In Thursday’s CNN interview alongside Tim Walz, Harris nevertheless talked up that plank of her economic agenda (among others, including a $25,000 credit for first-time homebuyers, despite concerns it could raise the cost of starter homes). Addressing the inconsistencies between her last presidential campaign and this one, she insisted simply that her “values have not changed.” The campaign is teasing additional detail. Harris spokeswoman Brooke Goren told National Review that voters “can expect more to come from the campaign in terms of her talking about her specific plans.” The New York Times reported that aides expect “a few targeted policy proposals, akin to the first planks of an economic agenda she rolled out” — but that the campaign “is unlikely to detail a broader agenda beyond what Mr. Biden has already articulated.”

 

The reality is that the Harris platform remains a mostly black box — and may stay that way, in a stark departure from tradition considering the policy output by this point of the party’s 2008 and 2016 nominees, as Audrey and Brittany detail. Jim Geraghty, after watching the CNN sit-down, can only conclude, “This is a campaign built on vibes, and it will remain a campaign built on vibes.” Does it matter?

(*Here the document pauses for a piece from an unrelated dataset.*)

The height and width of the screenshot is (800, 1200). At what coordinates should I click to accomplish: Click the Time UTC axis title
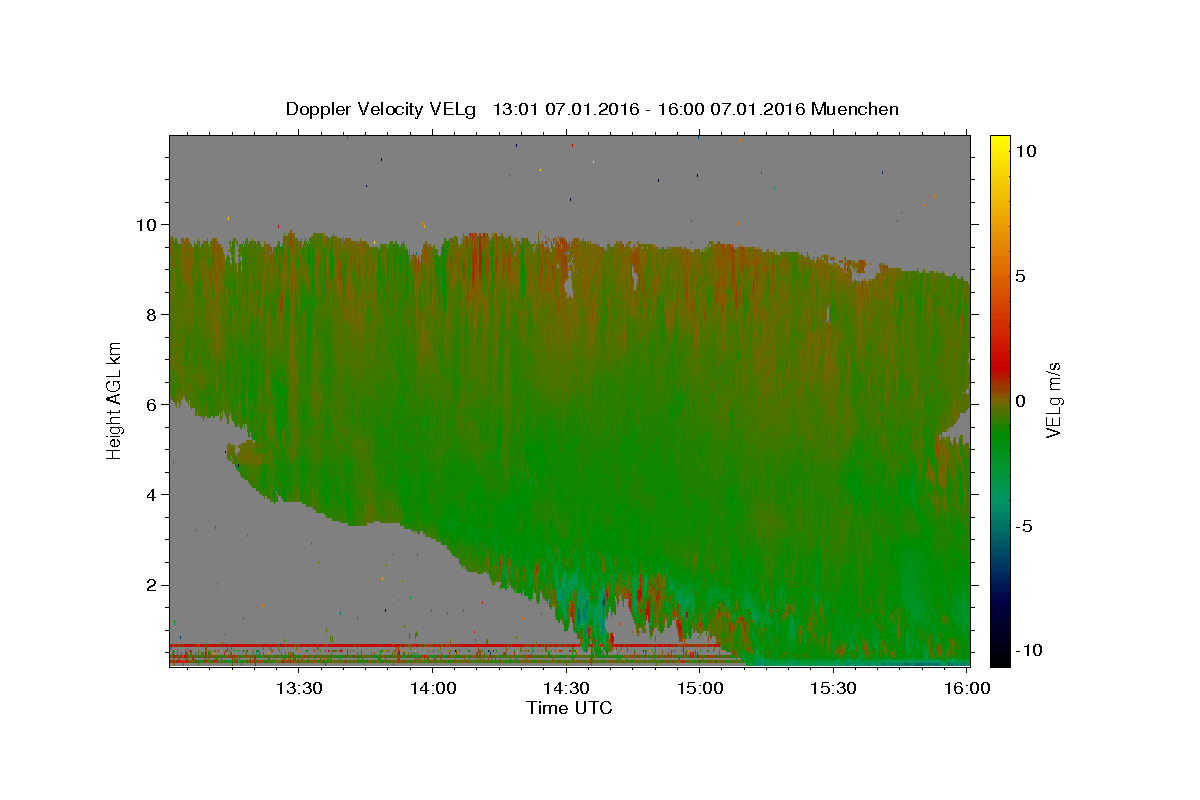[x=569, y=708]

That’s the underlying question in Audrey’s latest magazine piece, which gets at the central problem for Harris — “figuring out how to present herself to voters as a fresh face and in no way responsible for the inflation, chaos overseas, and surge in illegal immigration that have occurred under the watch of the Biden-Harris administration.”

 

Jim wonders if the candidate can simply get away with running for president without a policy vision. After all, the nominee whose theme is “freedom” would be granting her future administration plenty of it by withholding any agenda by which to be measured. Jim writes,

 

If Harris wins the election, she’ll have an argument that she has a mandate to do whatever she pleases, as very few Americans demanded more specifics from her.

 

And if she wins, why should any presidential candidate spell out specific policy proposals ever again?

 

The nominee’s convention speech included a few references to policy goals, including pursuing a national abortion bill and reviving the recently failed border bill. But Obama adviser/strategist David Axelrod told Audrey that, while elaborating on the issues is important, “what I don’t sense in the public is this hungering for more white papers from her.” Axelrod noted that her rival is “not exactly a policy maven.” Trump, indeed, is all over the map — on abortion especially. But even Trump has a platform on his website, albeit one that contains as many specifics as it does lower-case letters.

 

Marc Thiessen, writing in the Washington Post, notes a historical detail that haunts Harris: A sitting VP has been elected president only once in the last 188 years. That was George H. W. Bush, who ran when his boss, Ronald Reagan, was about as above water in public-opinion polls as Harris’s is below. “Bush succeeded where other modern vice presidents failed for one simple reason: Americans wanted a third Reagan term. Today, no one wants another Biden term,” Thiessen writes.

 

Harris is understandably reluctant to commit herself to anything resembling such a thing, her economic plan notwithstanding. So, no, don’t expect the nominee to suddenly “have a plan for that,” à la Elizabeth Warren. That’s not this campaign — not this year.